As for the nominal aspect of it, we are immersed in a certain culture or sub-culture, whose peculiar amalgamation of language, norms, values and other particularities we inherit. We belong to a given social class without our consent and are at first limited to a specific range of economic prospects. Our parents, relatives, the place we live in are not of our choosing. Civilisation is antecedent to the individual, remaining outside their scope of action, while every civilisation renders possible a set of actual and potential states of affairs that decisively shape the persons within them. The decontextualised, self-created individual who is moulded in their own image independent of causality, probability, social-cultural and any other external condition, the much-touted agent of libertarianism, is a chimera.
This is not to claim that such things as, say, education or the political process in general are utterly pointless since “everything is predetermined”. That would be a crass misinterpretation of the skeptical argument. When referring to free will or lack thereof, we are concerned with the fundamentals of agency and responsibility/accountability. If people are indeed free, and if by “freedom” we mean that individuals do ultimately mould their person as per their own volition, then they must also be accountable for their actualised decisions. It follows that absolute freedom entails absolute responsibility and so if mischievous behaviour is to be punishable, absolute punishment must ensue.
To make the point more relatable, a version of this mode of thinking about action and retribution can be found in the religious myth of Adam and Eve, who were created by God as free agents and who opted to exercise their freedom in an otherwise impermissible way, resulting in their absolute punishment, which was none other than their—and their posterity’s—expulsion from the garden of Eden. Adam and Eve, it is suggested, deserved their penalty much like the sinful deserve the continuous agony that is Hell.
I no longer am a libertarian. I find the strong commitment to its principles to be irreconcilable with science and philosophical inquiry. Though I was already sensing the various tensions in that worldview, my belief in free will has been proven to me as inadequate by scientific breakthroughs and, more generally, the kind of “bigger picture” view of agency that skeptical philosophy adopts.

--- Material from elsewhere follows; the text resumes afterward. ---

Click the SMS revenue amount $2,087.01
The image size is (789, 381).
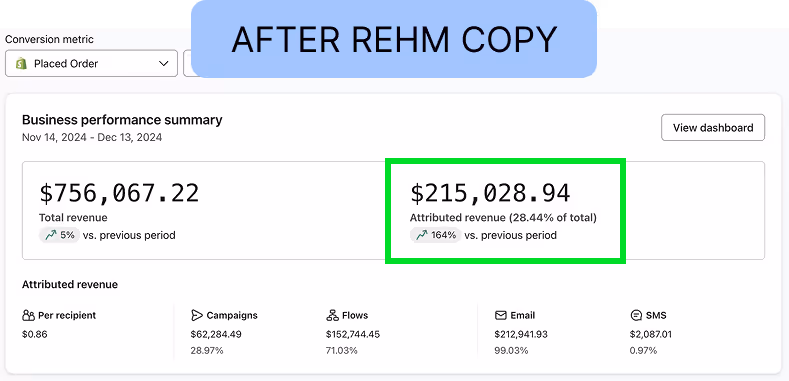pos(651,334)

These are the kind of issues that philosopher Gregg D. Caruso (@GreggDCaruso) has been studying. His work has been a catalyst in my recent change of mind. Here’s an excerpt from his paper Free Will Skepticism and Its Implications: An Argument for Optimism:
We need to admit that luck plays a big role in what we do and the way we are. It’s my proposal that we do away with the pernicious belief in free will—and with it the myth of the “rugged individual,” the “self-made man,” the causa sui. If what I have argued here is correct, the concepts of free will and desert-based moral responsibility are intimately connected with a number of other potentially harmful beliefs — e.g., just world belief (JWB) and right wing authoritarianism (RWA). It’s time that we leave these antiquated notions behind, lose our moral anger, stop blaming the victim, and turn our attention to the difficult task of addressing the causes that lead to criminality, poverty, wealth-inequality, and educational inequity.